[REQUEST]
Rewrite the data from its start up to and including the line with "Action: coord(1387,318)", replacing "back arrow" with "return arrow" and leaving everything else unchanged.

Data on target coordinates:

--

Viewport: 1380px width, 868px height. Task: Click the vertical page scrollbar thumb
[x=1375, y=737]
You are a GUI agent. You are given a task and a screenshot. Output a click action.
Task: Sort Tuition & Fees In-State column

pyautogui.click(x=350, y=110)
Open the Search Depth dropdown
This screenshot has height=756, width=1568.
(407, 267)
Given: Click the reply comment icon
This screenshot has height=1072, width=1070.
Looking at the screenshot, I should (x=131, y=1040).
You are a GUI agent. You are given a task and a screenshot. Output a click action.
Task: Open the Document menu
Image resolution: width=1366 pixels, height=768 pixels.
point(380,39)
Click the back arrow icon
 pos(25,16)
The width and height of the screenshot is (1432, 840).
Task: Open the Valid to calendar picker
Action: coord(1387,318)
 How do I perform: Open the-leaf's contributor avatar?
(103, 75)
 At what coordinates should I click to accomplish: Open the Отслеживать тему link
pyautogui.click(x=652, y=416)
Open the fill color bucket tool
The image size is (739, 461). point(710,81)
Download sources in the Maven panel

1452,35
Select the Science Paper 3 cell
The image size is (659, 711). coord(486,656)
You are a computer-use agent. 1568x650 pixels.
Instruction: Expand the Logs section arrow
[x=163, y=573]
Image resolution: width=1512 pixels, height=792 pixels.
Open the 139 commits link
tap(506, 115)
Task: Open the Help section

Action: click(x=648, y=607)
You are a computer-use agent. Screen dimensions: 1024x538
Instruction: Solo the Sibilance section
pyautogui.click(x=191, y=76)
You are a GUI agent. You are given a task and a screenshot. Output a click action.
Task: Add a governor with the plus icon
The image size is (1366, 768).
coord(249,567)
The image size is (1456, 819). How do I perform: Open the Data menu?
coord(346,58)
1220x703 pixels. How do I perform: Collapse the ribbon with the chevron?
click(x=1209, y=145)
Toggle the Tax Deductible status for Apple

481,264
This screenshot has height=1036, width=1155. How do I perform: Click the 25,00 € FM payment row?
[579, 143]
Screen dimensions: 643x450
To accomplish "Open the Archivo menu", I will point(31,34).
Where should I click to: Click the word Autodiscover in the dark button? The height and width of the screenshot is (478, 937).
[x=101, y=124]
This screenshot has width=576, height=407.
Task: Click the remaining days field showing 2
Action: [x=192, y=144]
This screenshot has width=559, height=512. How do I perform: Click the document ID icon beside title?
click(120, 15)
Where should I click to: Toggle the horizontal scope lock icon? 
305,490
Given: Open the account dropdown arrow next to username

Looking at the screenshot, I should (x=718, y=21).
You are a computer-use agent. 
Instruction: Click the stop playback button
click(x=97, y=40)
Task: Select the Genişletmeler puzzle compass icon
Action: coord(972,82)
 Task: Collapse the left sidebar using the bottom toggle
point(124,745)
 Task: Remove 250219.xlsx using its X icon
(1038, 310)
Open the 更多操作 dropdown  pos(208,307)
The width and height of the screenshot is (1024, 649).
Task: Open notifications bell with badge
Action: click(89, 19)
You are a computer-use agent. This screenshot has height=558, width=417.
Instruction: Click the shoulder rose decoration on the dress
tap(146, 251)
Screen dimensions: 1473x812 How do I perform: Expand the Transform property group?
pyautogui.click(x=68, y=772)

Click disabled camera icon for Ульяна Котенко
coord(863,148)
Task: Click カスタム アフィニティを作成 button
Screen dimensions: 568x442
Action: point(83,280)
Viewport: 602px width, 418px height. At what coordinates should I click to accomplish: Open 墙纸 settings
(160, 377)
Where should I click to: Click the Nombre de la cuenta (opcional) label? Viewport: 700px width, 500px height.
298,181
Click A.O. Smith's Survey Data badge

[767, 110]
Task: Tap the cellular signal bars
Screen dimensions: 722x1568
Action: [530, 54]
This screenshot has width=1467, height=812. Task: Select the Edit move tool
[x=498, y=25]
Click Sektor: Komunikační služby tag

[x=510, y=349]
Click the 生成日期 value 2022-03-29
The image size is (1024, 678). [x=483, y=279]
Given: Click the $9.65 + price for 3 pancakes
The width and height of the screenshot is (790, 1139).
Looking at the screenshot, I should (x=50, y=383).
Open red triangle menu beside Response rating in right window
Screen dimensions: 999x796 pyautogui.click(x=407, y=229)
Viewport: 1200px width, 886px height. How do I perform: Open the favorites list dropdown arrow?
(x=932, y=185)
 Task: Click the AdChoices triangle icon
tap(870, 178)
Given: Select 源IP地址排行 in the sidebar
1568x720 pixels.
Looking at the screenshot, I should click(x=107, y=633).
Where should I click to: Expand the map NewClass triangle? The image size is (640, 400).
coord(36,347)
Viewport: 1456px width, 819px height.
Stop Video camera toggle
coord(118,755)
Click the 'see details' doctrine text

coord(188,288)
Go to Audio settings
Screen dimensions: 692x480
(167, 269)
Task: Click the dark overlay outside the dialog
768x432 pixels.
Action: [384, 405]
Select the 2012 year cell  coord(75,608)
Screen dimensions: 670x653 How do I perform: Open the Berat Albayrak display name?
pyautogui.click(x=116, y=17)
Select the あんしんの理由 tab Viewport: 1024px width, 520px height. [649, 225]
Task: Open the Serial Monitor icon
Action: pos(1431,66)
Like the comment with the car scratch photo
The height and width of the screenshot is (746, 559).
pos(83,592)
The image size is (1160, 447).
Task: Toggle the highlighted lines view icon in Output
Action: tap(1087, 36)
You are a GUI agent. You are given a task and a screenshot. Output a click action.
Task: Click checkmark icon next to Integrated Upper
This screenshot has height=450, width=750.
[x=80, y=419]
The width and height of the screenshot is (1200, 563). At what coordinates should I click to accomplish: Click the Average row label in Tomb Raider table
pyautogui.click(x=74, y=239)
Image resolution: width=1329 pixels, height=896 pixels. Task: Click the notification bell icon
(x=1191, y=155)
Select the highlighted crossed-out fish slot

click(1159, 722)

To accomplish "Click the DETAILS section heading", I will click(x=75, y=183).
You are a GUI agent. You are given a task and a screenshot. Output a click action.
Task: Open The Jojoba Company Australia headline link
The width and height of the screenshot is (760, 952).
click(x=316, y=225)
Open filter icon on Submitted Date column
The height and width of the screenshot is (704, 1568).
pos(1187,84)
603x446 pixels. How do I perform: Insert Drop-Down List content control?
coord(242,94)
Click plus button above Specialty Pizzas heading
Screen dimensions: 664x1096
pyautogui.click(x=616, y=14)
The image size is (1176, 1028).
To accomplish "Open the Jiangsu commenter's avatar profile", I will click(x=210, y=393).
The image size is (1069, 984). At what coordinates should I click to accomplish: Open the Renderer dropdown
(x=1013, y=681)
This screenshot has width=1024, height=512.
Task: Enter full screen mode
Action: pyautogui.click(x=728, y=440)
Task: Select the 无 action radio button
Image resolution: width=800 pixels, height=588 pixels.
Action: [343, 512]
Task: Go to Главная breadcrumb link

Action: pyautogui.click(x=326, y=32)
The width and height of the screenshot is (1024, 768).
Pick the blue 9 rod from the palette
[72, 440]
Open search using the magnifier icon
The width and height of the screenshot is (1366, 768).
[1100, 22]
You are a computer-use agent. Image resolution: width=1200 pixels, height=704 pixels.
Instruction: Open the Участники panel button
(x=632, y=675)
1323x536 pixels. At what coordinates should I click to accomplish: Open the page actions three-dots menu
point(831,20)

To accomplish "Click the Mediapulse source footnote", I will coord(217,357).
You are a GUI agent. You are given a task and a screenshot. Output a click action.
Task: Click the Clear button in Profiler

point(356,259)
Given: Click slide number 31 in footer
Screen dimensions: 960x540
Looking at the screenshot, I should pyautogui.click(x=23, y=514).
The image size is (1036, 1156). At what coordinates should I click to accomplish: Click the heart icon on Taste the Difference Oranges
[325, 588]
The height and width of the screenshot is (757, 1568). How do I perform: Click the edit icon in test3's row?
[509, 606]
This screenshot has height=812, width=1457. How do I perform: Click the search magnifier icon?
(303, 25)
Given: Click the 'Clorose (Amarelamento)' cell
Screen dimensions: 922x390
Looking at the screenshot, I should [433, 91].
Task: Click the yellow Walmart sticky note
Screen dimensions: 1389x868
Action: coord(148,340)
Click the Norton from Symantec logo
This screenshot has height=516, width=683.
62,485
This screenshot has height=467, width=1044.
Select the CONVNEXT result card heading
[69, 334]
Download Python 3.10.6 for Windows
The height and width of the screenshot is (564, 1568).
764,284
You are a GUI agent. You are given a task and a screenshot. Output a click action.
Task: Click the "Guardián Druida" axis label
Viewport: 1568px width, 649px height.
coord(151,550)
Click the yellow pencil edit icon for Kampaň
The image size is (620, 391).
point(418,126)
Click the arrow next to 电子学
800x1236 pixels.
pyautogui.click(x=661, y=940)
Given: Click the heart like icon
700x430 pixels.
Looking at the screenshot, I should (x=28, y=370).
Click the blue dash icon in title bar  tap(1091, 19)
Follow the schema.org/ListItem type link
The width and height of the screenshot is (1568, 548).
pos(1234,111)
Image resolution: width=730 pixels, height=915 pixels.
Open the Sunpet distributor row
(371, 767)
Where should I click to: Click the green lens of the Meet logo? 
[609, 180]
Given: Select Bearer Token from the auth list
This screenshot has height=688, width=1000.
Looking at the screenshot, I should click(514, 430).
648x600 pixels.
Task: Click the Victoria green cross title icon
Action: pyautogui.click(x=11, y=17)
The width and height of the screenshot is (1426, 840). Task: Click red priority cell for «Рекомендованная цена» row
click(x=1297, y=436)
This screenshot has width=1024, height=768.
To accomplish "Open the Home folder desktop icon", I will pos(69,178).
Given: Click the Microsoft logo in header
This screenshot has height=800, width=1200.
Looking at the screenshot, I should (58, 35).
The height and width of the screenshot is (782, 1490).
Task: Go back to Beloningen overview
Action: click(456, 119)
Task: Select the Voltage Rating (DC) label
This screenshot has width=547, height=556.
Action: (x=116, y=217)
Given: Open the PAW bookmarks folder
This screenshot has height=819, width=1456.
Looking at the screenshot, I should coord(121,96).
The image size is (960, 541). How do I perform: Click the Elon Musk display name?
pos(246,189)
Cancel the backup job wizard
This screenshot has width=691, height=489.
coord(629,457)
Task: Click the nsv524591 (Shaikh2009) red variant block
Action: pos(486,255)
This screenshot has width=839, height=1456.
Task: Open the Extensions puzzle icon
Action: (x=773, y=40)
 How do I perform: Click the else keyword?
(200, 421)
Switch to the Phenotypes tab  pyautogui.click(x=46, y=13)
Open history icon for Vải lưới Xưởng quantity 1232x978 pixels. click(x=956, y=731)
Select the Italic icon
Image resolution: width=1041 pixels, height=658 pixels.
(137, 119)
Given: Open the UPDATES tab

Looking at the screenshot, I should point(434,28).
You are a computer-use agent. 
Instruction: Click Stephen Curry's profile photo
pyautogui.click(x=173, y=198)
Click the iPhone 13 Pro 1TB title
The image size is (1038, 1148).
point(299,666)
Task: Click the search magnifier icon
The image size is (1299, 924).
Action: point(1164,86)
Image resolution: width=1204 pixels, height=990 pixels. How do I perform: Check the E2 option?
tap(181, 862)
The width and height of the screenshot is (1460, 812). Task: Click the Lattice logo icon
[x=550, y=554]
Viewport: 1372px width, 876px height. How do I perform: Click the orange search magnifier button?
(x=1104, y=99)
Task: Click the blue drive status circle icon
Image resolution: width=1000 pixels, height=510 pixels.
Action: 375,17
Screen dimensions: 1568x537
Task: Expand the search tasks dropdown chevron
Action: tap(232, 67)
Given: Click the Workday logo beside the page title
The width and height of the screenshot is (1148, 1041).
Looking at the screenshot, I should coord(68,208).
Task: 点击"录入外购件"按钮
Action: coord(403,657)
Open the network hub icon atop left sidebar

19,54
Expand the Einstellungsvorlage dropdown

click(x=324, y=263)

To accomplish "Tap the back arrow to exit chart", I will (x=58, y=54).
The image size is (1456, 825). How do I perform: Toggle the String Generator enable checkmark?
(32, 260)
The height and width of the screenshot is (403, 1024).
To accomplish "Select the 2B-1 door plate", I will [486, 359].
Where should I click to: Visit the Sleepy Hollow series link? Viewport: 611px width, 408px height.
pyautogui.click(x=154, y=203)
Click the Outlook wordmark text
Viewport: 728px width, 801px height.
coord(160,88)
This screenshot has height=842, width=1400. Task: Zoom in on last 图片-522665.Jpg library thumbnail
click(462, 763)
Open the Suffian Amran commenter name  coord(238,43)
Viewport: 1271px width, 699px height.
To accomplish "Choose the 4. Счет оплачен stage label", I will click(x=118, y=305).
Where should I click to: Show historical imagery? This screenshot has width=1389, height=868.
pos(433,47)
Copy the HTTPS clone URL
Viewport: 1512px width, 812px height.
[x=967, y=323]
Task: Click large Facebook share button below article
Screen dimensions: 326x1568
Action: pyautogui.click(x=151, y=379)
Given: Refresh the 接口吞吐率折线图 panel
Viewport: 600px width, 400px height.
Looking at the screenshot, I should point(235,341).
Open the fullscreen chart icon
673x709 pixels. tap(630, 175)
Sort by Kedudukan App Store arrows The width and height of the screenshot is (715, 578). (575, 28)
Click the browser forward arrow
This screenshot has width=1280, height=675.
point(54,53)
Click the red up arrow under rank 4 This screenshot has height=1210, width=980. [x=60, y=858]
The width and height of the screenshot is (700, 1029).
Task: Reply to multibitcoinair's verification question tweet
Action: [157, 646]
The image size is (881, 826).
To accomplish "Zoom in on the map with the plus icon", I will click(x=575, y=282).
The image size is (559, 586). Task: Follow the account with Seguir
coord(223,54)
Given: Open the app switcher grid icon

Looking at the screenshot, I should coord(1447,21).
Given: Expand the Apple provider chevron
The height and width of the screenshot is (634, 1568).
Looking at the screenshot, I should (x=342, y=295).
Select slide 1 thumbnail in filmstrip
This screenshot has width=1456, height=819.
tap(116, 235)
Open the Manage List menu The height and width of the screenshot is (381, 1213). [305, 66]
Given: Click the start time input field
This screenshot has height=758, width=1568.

--

[ANSWER BELOW]
Viewport: 1380px width, 868px height. Task: Click the vertical page scrollbar thumb
[x=1375, y=737]
You are a GUI agent. You are given a task and a screenshot. Output a click action.
Task: Sort Tuition & Fees In-State column

pyautogui.click(x=350, y=110)
Open the Search Depth dropdown
This screenshot has height=756, width=1568.
(407, 267)
Given: Click the reply comment icon
This screenshot has height=1072, width=1070.
Looking at the screenshot, I should (x=131, y=1040).
You are a GUI agent. You are given a task and a screenshot. Output a click action.
Task: Open the Document menu
Image resolution: width=1366 pixels, height=768 pixels.
point(380,39)
Click the return arrow icon
 pos(25,16)
The width and height of the screenshot is (1432, 840).
Task: Open the Valid to calendar picker
Action: coord(1387,318)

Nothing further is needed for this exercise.